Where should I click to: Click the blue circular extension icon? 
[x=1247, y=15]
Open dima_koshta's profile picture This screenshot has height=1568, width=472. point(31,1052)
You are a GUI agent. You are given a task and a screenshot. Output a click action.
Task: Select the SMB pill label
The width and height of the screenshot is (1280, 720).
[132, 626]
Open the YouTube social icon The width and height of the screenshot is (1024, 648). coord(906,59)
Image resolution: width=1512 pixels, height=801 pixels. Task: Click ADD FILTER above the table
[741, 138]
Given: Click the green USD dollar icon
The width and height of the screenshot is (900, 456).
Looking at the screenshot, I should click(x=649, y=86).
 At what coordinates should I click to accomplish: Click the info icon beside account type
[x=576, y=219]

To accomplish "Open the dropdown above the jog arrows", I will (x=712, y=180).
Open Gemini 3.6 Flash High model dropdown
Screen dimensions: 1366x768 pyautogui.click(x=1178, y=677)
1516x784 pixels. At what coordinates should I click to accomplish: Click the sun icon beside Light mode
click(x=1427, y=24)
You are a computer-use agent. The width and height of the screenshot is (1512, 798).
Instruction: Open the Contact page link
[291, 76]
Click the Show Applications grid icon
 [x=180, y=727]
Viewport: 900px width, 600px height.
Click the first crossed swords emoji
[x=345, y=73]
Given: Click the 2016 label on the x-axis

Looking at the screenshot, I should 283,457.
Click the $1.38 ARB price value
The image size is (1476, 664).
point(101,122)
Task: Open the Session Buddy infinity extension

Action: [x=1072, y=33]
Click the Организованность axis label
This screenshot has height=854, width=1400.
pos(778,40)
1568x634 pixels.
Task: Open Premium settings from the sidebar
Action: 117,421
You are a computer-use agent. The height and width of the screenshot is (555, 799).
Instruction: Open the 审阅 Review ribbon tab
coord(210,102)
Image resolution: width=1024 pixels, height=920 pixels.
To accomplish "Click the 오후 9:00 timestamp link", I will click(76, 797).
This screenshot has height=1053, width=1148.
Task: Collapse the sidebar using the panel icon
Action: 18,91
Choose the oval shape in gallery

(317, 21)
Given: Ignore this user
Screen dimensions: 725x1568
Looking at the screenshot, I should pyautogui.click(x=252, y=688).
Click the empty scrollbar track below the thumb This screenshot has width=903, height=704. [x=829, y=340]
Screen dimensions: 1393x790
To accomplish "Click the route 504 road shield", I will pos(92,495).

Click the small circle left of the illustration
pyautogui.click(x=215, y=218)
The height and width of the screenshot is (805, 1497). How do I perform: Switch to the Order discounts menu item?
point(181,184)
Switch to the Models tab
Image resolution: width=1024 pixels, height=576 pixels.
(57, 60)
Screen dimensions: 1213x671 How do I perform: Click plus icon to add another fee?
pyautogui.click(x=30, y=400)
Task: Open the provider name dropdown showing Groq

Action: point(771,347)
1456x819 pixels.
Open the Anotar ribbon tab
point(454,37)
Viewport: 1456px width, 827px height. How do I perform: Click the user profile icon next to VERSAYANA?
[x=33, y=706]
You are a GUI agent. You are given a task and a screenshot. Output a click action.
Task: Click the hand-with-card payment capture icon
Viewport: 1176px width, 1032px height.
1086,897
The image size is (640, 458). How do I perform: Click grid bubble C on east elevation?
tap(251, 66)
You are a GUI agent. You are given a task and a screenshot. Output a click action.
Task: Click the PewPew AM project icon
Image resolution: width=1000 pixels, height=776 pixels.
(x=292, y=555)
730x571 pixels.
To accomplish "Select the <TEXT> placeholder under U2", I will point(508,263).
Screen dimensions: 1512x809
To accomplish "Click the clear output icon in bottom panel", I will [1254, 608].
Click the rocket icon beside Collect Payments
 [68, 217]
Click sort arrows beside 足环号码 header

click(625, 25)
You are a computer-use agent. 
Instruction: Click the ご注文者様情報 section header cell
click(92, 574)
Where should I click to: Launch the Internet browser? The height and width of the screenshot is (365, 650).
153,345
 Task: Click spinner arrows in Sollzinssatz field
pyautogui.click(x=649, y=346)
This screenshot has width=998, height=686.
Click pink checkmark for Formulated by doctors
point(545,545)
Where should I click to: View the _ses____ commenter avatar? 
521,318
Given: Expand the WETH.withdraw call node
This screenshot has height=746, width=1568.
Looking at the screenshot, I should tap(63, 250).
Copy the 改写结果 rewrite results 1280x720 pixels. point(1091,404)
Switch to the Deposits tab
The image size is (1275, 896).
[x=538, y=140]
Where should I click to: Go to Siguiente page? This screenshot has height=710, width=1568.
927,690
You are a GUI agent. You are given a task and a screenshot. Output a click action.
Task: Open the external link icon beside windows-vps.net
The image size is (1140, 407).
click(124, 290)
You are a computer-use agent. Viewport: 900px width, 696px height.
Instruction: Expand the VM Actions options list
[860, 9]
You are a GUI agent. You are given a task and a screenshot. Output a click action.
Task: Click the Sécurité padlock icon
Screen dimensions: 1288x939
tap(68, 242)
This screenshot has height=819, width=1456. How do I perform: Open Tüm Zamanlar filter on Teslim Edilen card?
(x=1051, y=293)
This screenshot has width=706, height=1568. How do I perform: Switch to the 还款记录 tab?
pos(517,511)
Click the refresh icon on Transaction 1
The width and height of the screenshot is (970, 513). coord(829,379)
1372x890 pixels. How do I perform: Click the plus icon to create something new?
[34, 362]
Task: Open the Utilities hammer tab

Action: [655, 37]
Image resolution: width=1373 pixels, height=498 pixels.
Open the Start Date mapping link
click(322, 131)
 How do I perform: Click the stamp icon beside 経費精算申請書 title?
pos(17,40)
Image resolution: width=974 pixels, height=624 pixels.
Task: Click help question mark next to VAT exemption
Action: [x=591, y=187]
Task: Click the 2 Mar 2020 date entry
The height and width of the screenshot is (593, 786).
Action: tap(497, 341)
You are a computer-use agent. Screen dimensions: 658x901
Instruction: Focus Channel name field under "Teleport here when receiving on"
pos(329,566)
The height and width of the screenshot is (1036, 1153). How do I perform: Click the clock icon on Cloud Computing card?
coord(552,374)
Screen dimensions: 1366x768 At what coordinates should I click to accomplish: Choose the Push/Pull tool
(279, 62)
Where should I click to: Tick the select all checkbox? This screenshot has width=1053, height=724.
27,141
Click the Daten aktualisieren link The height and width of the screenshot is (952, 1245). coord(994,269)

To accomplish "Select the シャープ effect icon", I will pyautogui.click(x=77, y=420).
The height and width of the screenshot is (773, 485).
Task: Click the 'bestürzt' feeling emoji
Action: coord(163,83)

_ _ _ _ _ _ _

● Activity:
Nothing is to be left out; every record above must be repeated exactly.

● Exercise result:
Where should I click to: Click the blue circular extension icon? 
[x=1247, y=15]
Open dima_koshta's profile picture This screenshot has height=1568, width=472. point(31,1052)
You are a GUI agent. You are given a task and a screenshot. Output a click action.
Task: Select the SMB pill label
The width and height of the screenshot is (1280, 720).
[132, 626]
Open the YouTube social icon The width and height of the screenshot is (1024, 648). coord(906,59)
Image resolution: width=1512 pixels, height=801 pixels. Task: Click ADD FILTER above the table
[741, 138]
Given: Click the green USD dollar icon
The width and height of the screenshot is (900, 456).
Looking at the screenshot, I should click(x=649, y=86).
 At what coordinates should I click to accomplish: Click the info icon beside account type
[x=576, y=219]

To accomplish "Open the dropdown above the jog arrows", I will (x=712, y=180).
Open Gemini 3.6 Flash High model dropdown
Screen dimensions: 1366x768 pyautogui.click(x=1178, y=677)
1516x784 pixels. At what coordinates should I click to accomplish: Click the sun icon beside Light mode
click(x=1427, y=24)
You are a computer-use agent. The width and height of the screenshot is (1512, 798).
Instruction: Open the Contact page link
[291, 76]
Click the Show Applications grid icon
 [x=180, y=727]
Viewport: 900px width, 600px height.
Click the first crossed swords emoji
[x=345, y=73]
Given: Click the 2016 label on the x-axis

Looking at the screenshot, I should 283,457.
Click the $1.38 ARB price value
The image size is (1476, 664).
point(101,122)
Task: Open the Session Buddy infinity extension

Action: [x=1072, y=33]
Click the Организованность axis label
This screenshot has height=854, width=1400.
pos(778,40)
1568x634 pixels.
Task: Open Premium settings from the sidebar
Action: 117,421
You are a computer-use agent. The height and width of the screenshot is (555, 799).
Instruction: Open the 审阅 Review ribbon tab
coord(210,102)
Image resolution: width=1024 pixels, height=920 pixels.
To accomplish "Click the 오후 9:00 timestamp link", I will click(76, 797).
This screenshot has height=1053, width=1148.
Task: Collapse the sidebar using the panel icon
Action: 18,91
Choose the oval shape in gallery

(317, 21)
Given: Ignore this user
Screen dimensions: 725x1568
Looking at the screenshot, I should pyautogui.click(x=252, y=688).
Click the empty scrollbar track below the thumb This screenshot has width=903, height=704. [x=829, y=340]
Screen dimensions: 1393x790
To accomplish "Click the route 504 road shield", I will pos(92,495).

Click the small circle left of the illustration
pyautogui.click(x=215, y=218)
The height and width of the screenshot is (805, 1497). How do I perform: Switch to the Order discounts menu item?
point(181,184)
Switch to the Models tab
Image resolution: width=1024 pixels, height=576 pixels.
(57, 60)
Screen dimensions: 1213x671 How do I perform: Click plus icon to add another fee?
pyautogui.click(x=30, y=400)
Task: Open the provider name dropdown showing Groq

Action: point(771,347)
1456x819 pixels.
Open the Anotar ribbon tab
point(454,37)
Viewport: 1456px width, 827px height. How do I perform: Click the user profile icon next to VERSAYANA?
[x=33, y=706]
You are a GUI agent. You are given a task and a screenshot. Output a click action.
Task: Click the hand-with-card payment capture icon
Viewport: 1176px width, 1032px height.
1086,897
The image size is (640, 458). How do I perform: Click grid bubble C on east elevation?
tap(251, 66)
You are a GUI agent. You are given a task and a screenshot. Output a click action.
Task: Click the PewPew AM project icon
Image resolution: width=1000 pixels, height=776 pixels.
(x=292, y=555)
730x571 pixels.
To accomplish "Select the <TEXT> placeholder under U2", I will point(508,263).
Screen dimensions: 1512x809
To accomplish "Click the clear output icon in bottom panel", I will [1254, 608].
Click the rocket icon beside Collect Payments
 [68, 217]
Click sort arrows beside 足环号码 header

click(625, 25)
You are a computer-use agent. 
Instruction: Click the ご注文者様情報 section header cell
click(92, 574)
Where should I click to: Launch the Internet browser? The height and width of the screenshot is (365, 650).
153,345
 Task: Click spinner arrows in Sollzinssatz field
pyautogui.click(x=649, y=346)
This screenshot has width=998, height=686.
Click pink checkmark for Formulated by doctors
point(545,545)
Where should I click to: View the _ses____ commenter avatar? 
521,318
Given: Expand the WETH.withdraw call node
This screenshot has height=746, width=1568.
Looking at the screenshot, I should tap(63, 250).
Copy the 改写结果 rewrite results 1280x720 pixels. point(1091,404)
Switch to the Deposits tab
The image size is (1275, 896).
[x=538, y=140]
Where should I click to: Go to Siguiente page? This screenshot has height=710, width=1568.
927,690
You are a GUI agent. You are given a task and a screenshot. Output a click action.
Task: Open the external link icon beside windows-vps.net
The image size is (1140, 407).
click(124, 290)
You are a computer-use agent. Viewport: 900px width, 696px height.
Instruction: Expand the VM Actions options list
[860, 9]
You are a GUI agent. You are given a task and a screenshot. Output a click action.
Task: Click the Sécurité padlock icon
Screen dimensions: 1288x939
tap(68, 242)
This screenshot has height=819, width=1456. How do I perform: Open Tüm Zamanlar filter on Teslim Edilen card?
(x=1051, y=293)
This screenshot has width=706, height=1568. How do I perform: Switch to the 还款记录 tab?
pos(517,511)
Click the refresh icon on Transaction 1
The width and height of the screenshot is (970, 513). coord(829,379)
1372x890 pixels. How do I perform: Click the plus icon to create something new?
[34, 362]
Task: Open the Utilities hammer tab

Action: [655, 37]
Image resolution: width=1373 pixels, height=498 pixels.
Open the Start Date mapping link
click(322, 131)
 How do I perform: Click the stamp icon beside 経費精算申請書 title?
pos(17,40)
Image resolution: width=974 pixels, height=624 pixels.
Task: Click help question mark next to VAT exemption
Action: [x=591, y=187]
Task: Click the 2 Mar 2020 date entry
The height and width of the screenshot is (593, 786).
Action: tap(497, 341)
You are a computer-use agent. Screen dimensions: 658x901
Instruction: Focus Channel name field under "Teleport here when receiving on"
pos(329,566)
The height and width of the screenshot is (1036, 1153). How do I perform: Click the clock icon on Cloud Computing card?
coord(552,374)
Screen dimensions: 1366x768 At what coordinates should I click to accomplish: Choose the Push/Pull tool
(279, 62)
Where should I click to: Tick the select all checkbox? This screenshot has width=1053, height=724.
27,141
Click the Daten aktualisieren link The height and width of the screenshot is (952, 1245). coord(994,269)

To accomplish "Select the シャープ effect icon", I will pyautogui.click(x=77, y=420).
The height and width of the screenshot is (773, 485).
Task: Click the 'bestürzt' feeling emoji
Action: coord(163,83)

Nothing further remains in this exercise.